▸ **EXTRACTED TEXT**:
I've got a General 810 for sale right now. Its like the one JayT posted.


----------



## Picklehead (Feb 12, 2013)

The ever-elusive "Hoverhone".


----------



## waho6o9 (May 6, 2011)

http://vsctools.com/shop/ultimate-sharpening-jig/

Cool videos


----------



## ksSlim (Jun 27, 2010)

Cheap plastic one that guide wheels never touch the stone.
http://www.generaltools.com/809--ChiselPlane-Blade-Sharpener_p_621.html
Could make a similar design


----------



## waho6o9 (May 6, 2011)

How about a shop made guide?









http://lumberjocks.com/topics/30490


----------



## Benvolio (Feb 10, 2013)

I've used the very super cool tools one - for heaven's sake don't spend your money on it!


----------



## waho6o9 (May 6, 2011)

Good to know thanks Ben.


----------



## Cantputjamontoast (Jan 1, 2009)

I am very fond of the Veritas MK1.
I cannot see how a brass roller could possibly score a stone when a piece of tool steel loses in the confrontation. Brass is very soft


----------



## OSU55 (Dec 14, 2012)

Here's a shop made version. Use shims underneath for microbevels.


----------



## Mosquito (Feb 15, 2012)

Blum Tools also makes an interesting variation
http://blumtool.com/pages/sharpeningjig.html


----------



## PatrickH (Mar 26, 2013)

I've never had a problem with my Kell or Eclipse clone guides leaving groves or gouges in the stones.

▸ **RECORDED DATA**:
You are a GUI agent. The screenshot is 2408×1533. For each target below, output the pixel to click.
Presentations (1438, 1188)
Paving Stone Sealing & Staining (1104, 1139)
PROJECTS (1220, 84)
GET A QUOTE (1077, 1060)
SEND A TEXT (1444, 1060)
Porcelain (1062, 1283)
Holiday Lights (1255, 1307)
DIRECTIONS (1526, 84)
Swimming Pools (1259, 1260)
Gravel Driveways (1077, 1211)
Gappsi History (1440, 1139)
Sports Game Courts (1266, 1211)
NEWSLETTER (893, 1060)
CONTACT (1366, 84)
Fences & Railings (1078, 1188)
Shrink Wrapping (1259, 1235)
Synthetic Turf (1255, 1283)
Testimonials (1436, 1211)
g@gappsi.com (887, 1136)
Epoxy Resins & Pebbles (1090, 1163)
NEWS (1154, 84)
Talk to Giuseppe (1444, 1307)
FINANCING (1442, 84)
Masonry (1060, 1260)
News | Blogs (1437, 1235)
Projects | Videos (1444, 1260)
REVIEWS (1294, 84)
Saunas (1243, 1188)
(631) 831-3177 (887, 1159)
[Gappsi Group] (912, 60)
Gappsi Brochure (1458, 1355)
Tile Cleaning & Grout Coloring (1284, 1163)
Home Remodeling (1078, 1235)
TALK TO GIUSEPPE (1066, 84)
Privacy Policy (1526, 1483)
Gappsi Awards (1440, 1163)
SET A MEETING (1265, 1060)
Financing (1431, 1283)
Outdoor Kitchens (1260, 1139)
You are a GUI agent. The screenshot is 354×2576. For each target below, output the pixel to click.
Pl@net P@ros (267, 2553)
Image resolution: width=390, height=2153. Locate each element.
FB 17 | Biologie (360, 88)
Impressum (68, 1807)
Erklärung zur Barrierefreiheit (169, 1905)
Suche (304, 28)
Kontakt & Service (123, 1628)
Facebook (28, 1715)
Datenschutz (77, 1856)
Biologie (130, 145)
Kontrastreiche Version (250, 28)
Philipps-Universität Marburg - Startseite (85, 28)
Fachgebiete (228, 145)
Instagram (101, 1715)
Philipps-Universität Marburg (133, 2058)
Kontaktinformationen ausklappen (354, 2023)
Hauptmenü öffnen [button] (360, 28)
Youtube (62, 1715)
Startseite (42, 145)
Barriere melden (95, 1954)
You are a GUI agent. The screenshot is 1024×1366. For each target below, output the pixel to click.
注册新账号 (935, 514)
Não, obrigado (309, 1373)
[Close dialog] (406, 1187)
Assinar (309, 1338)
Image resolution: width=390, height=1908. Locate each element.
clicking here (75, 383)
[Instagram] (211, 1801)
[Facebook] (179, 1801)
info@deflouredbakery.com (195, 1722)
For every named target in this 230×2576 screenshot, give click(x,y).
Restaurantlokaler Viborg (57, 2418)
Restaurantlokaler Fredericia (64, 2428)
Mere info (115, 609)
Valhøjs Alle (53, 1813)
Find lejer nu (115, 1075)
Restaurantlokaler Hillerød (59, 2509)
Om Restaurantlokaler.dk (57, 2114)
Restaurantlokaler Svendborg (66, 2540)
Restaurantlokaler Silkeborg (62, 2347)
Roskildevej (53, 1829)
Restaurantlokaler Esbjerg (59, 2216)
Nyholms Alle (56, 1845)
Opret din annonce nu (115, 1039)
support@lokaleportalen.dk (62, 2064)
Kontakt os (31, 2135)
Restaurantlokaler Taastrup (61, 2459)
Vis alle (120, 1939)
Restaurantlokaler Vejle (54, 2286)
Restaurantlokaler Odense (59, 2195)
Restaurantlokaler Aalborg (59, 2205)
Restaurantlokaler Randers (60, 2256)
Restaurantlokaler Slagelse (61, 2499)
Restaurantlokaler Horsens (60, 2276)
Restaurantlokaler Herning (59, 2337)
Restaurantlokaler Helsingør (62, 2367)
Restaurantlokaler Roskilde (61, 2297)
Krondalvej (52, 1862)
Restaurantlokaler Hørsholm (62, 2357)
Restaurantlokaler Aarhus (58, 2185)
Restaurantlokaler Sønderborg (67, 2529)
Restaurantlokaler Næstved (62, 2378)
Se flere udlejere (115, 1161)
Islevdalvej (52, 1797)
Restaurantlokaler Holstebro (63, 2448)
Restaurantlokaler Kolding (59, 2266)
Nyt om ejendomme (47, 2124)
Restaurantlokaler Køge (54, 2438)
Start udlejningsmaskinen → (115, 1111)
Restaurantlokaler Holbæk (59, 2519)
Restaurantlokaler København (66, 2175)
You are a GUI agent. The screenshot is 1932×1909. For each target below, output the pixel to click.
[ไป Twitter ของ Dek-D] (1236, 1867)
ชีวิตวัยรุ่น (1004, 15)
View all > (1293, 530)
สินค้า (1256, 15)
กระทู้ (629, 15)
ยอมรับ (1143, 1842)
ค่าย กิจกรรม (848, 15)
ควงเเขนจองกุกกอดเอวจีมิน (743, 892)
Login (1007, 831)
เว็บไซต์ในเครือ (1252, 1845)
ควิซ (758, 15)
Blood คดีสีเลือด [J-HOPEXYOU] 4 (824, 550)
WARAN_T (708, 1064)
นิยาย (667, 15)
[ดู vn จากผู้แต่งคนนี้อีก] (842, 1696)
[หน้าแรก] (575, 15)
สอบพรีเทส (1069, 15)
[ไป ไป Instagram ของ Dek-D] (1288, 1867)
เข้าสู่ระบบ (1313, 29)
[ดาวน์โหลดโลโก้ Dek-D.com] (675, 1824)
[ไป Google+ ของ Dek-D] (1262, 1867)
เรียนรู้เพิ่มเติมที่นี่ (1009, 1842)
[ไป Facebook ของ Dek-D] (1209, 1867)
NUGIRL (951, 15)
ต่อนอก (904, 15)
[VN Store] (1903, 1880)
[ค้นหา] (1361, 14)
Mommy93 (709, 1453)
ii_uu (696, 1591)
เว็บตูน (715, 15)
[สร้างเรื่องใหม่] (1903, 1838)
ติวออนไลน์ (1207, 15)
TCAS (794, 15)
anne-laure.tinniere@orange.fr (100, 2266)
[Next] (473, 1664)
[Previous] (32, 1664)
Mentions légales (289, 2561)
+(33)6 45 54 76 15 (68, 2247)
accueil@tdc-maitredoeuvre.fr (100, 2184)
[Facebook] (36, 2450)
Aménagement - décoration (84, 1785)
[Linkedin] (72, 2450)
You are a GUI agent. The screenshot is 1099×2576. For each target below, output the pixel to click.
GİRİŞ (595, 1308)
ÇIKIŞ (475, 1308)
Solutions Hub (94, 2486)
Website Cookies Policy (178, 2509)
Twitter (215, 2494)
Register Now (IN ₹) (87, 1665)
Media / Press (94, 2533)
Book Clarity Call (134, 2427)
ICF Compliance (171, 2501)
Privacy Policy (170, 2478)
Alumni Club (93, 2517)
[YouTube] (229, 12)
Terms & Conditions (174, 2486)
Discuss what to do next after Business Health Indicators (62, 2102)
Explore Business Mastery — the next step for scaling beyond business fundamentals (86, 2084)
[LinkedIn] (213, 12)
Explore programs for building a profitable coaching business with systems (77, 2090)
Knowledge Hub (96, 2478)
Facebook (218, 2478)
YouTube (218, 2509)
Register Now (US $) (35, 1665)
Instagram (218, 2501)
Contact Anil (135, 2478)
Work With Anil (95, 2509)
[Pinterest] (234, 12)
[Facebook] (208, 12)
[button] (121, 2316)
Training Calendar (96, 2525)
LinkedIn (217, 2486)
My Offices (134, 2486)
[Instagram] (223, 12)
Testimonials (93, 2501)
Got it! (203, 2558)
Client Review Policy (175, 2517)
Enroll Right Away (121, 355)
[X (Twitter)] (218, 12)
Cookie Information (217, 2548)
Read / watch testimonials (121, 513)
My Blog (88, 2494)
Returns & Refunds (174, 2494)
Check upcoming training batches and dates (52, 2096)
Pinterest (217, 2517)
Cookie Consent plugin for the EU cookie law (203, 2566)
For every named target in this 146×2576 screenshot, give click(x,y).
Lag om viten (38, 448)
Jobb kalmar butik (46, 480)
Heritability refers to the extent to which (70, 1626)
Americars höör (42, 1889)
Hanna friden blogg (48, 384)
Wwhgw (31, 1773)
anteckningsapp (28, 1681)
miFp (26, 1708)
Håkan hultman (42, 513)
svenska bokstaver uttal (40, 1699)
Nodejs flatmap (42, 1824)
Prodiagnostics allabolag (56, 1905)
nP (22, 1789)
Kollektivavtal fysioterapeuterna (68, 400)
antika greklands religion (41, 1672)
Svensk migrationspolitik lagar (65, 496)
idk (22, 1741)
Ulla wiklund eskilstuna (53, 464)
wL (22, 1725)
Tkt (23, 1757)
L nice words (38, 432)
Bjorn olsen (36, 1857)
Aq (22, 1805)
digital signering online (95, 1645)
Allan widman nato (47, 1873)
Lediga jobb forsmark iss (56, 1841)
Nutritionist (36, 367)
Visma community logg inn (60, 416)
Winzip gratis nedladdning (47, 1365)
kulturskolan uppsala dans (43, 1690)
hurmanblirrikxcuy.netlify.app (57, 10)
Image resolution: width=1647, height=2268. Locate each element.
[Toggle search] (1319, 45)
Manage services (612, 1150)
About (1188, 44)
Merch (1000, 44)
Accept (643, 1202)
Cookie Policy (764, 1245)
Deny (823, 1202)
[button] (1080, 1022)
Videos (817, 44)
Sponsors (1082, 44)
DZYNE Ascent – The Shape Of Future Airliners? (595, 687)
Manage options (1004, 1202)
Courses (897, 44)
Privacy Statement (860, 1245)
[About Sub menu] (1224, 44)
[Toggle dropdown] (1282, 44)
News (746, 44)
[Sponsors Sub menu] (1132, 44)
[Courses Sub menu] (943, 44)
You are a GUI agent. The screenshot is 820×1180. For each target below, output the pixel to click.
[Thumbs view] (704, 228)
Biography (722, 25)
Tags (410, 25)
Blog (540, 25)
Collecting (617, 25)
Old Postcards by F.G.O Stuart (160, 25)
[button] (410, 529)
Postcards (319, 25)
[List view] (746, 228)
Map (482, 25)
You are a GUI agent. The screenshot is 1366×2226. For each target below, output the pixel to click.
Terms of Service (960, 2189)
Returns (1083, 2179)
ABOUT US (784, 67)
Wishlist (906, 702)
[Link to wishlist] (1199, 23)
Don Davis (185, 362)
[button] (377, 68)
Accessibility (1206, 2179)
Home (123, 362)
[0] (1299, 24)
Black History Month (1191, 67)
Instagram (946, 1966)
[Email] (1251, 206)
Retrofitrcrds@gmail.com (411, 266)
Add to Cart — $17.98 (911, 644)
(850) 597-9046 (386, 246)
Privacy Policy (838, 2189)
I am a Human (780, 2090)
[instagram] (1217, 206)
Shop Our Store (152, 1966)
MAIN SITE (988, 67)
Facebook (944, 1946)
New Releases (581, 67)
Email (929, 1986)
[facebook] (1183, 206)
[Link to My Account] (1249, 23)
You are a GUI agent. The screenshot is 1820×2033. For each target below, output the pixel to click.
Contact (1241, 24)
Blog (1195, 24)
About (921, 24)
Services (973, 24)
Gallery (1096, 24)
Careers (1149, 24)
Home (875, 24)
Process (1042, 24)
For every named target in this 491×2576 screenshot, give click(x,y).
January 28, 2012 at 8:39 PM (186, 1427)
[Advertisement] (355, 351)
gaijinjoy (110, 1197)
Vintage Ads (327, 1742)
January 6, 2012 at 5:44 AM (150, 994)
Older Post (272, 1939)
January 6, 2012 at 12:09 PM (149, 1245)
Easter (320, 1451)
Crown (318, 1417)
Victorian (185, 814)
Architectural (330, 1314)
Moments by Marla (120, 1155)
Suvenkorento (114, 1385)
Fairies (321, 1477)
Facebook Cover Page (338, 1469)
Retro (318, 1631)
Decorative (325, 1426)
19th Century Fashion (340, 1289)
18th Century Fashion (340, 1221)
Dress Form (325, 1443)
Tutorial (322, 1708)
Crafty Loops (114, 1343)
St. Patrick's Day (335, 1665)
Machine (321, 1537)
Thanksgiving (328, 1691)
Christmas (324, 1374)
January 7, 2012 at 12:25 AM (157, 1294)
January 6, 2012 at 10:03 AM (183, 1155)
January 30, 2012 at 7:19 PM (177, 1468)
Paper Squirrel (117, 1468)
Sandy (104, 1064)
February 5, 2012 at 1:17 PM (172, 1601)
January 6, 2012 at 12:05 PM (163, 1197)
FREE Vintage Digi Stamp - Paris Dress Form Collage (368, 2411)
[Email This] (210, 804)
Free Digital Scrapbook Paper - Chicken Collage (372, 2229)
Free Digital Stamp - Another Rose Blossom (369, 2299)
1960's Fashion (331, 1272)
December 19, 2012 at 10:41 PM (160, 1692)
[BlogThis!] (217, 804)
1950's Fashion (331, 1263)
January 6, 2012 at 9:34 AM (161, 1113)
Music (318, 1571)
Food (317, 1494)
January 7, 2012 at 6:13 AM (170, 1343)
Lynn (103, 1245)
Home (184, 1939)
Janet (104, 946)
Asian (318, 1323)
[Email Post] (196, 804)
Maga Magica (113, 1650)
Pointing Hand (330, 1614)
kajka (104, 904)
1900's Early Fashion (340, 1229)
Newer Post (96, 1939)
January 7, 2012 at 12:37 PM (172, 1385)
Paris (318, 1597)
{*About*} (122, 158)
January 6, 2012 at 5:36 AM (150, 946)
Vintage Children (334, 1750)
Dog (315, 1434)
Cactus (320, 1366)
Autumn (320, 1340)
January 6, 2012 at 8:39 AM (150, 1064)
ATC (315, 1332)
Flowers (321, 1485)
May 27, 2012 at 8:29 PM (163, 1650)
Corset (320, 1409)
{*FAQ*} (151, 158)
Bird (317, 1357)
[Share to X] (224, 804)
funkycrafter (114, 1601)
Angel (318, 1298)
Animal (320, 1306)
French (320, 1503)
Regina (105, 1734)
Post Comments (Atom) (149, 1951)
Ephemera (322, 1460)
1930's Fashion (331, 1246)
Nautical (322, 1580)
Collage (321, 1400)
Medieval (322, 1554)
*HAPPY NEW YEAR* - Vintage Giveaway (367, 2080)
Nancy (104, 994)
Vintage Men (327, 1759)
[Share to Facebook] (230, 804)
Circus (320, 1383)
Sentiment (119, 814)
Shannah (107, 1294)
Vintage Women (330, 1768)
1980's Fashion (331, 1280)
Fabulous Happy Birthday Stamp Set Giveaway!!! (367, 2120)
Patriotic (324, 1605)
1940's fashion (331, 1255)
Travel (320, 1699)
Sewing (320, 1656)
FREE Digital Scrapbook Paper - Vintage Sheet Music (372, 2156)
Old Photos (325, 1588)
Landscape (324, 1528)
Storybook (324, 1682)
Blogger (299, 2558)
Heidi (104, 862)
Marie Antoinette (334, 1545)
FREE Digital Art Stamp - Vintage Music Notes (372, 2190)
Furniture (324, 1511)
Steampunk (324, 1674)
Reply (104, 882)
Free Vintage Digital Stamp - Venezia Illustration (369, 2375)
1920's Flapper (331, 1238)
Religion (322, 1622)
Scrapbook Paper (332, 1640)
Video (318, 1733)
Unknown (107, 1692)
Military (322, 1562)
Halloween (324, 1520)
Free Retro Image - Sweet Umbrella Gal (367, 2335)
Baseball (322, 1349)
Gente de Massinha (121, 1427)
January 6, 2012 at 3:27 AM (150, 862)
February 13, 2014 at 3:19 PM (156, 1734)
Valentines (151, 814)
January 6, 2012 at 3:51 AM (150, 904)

▸ **TASKS AND EXERCISES**:
- 1) Return the passage of the sharpening-guide thread from "I am very fond" to "(Dec 14, 2012)", word for word.
- 2) Decrease every coordinate by 137 in the records from the line with "News | Blogs (1437, 1235)" to the line with "Impressum (68, 1807)". Give back only those lines, with the requests included.

▸ **PER-TASK OUTPUTS**:
- 1)
I am very fond of the Veritas MK1.
I cannot see how a brass roller could possibly score a stone when a piece of tool steel loses in the confrontation. Brass is very soft


----------



## OSU55 (Dec 14, 2012)

- 2)
News | Blogs (1300, 1098)
Projects | Videos (1307, 1123)
REVIEWS (1157, -53)
Saunas (1106, 1051)
(631) 831-3177 (750, 1022)
[Gappsi Group] (775, -77)
Gappsi Brochure (1321, 1218)
Tile Cleaning & Grout Coloring (1147, 1026)
Home Remodeling (941, 1098)
TALK TO GIUSEPPE (929, -53)
Privacy Policy (1389, 1346)
Gappsi Awards (1303, 1026)
SET A MEETING (1128, 923)
Financing (1294, 1146)
Outdoor Kitchens (1123, 1002)
You are a GUI agent. The screenshot is 354×2576. For each target below, output the pixel to click.
Pl@net P@ros (130, 2416)
Image resolution: width=390, height=2153. Locate each element.
FB 17 | Biologie (223, -49)
Impressum (-69, 1670)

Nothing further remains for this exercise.